Performance engineering with stencil kernels and codes

It is an important motif and widely used, for this reason researchers try to optimize its computation and several stencil compilers have been implemented. Focus of your thesis is to study 2 of them: PLUTO (v 0.11) and Girih. The first exploits the polyhedral model to optimize the loops with affine transformations, whereas the latter is mainly used to develop and analyze the performance of Multi-core Wavefront Diamond (MWD) tiling techniques, which are used to perform temporal blocking. Once implemented a test case and executed an experiment, the results should be compared against Roofline Model and ECM Model in order to understand how the approaches exploit the available hardware.


Development of a stencil kernel and application benchmark

The stencil computational pattern is representative of several numerical code, where it usually represents an important part of the execution time. In said codes, the stencil part span from 2 dimensional to 3 dimensional grids, high order to low order, varying the arithmetic intensity. Several tools and implementations are available. The question you are going to answer is: “Given a stencil belonging to a certain category, what is the best choice for its compilation?” You will implement a test case from each category in OpenMP, PLUTO and PATUS (the latter 2 being stencil compilers) and benchmark the produced outputs.


Managing of shared experiment workspaces among different HPC systems

Conducting research experiments in Computational Science is not only a matter of writing code but also of configuring the software used for running it on complex high performance computing (HPC) systems. Manually configuring the software drives, often leads to non-reproducible experiments in terms of either pure execution or final results. Furthermore, a key aspect for a scientist who carries on an experiment is to have the possibility to collaborate in a simple and effective way with another scientist, this can be more difficult when using HPC systems: An HPC system is usually closed environment accessible, unless special configuration, only using a local accounts. Such a local account can’t be used for accessing a different system and, most likely, will not give a full control to the machine (eg installing new software). The HPC Group (formerly HPWC) is currently developing a framework called “PROVA!” with the aim of managing and sharing HPC experiments to further a collaborative research.
The scope of the thesis is to analyze pros and cons of different approaches to the shared workspaces in order to propose a solution suitable for the HPC field and integrate it in “PROVA!”.

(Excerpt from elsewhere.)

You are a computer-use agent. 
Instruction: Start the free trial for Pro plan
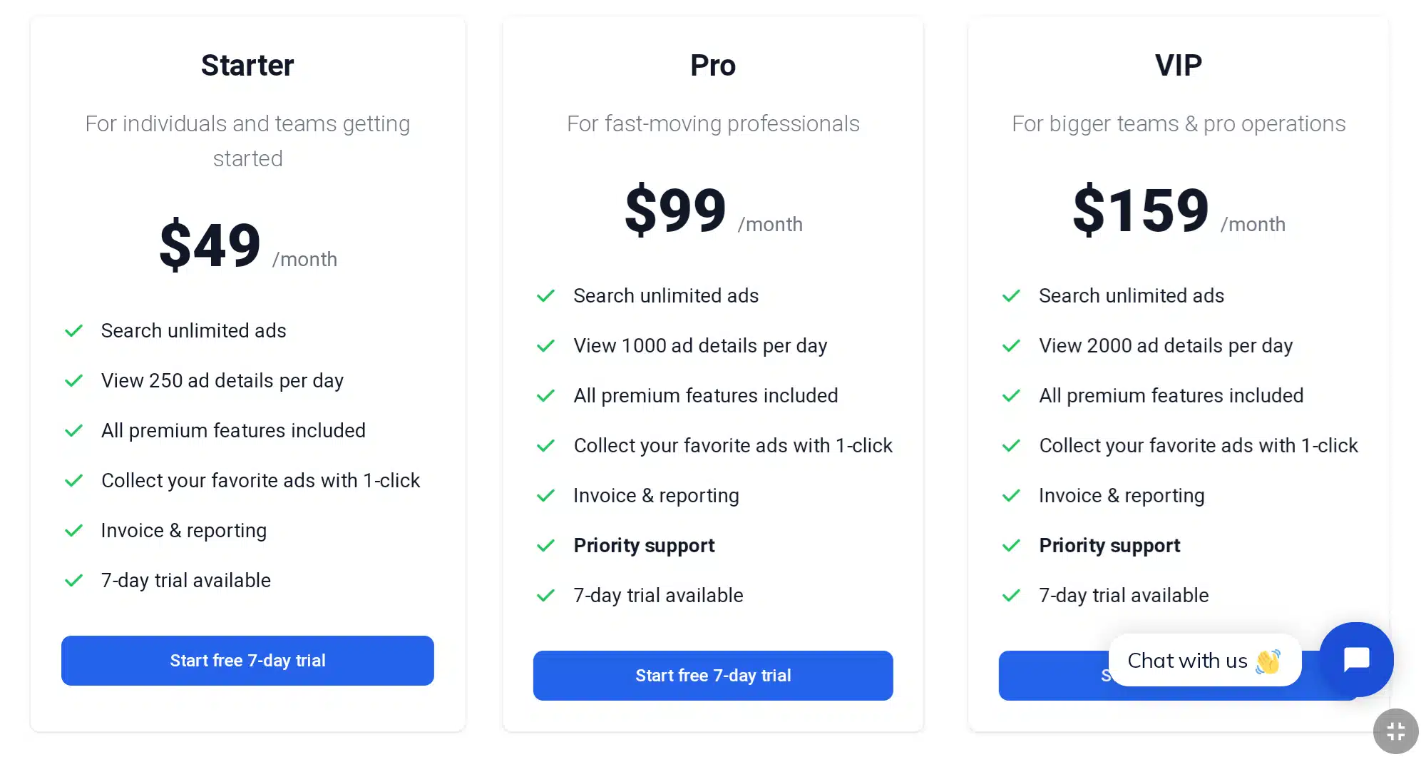click(712, 675)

Identification and analysis of the communication behavior of parallel applications

The execution of applications on parallel computing systems requires that application processes communicate during their execution. Understanding the communication behavior of parallel applications is important for optimizing their parallel execution. The communication patterns can be represented as process graphs (or networks) and / or task graphs. This work involves (1) identification and classification of communication behavior types from various synthetic and real parallel applications and (2) investigation of the similarity and differences between the process graphs and the task graphs of single parallel applications. To realize this work synthetic communication patterns may be developed and the communication behavior of real applications will be extracted and classified based on their execution traces.


From OTF2 traces to the SimGrid toolkit

OTF2 refers to the open trace format (version 2), a format used to store the execution traces of applications as a sequence of events. Understanding the traces helps in analyzing the behavior of the applications during execution. The goal is to develop a tool that reads OTF2 trace files as input and extract the structure of the application, execution times, and use this information to develop a simulator that simulates the application using SimGrid simulation framework programming interfaces. The developed tool will be used to automatically create inputs for simulating the execution of parallel applications by reading their execution traces.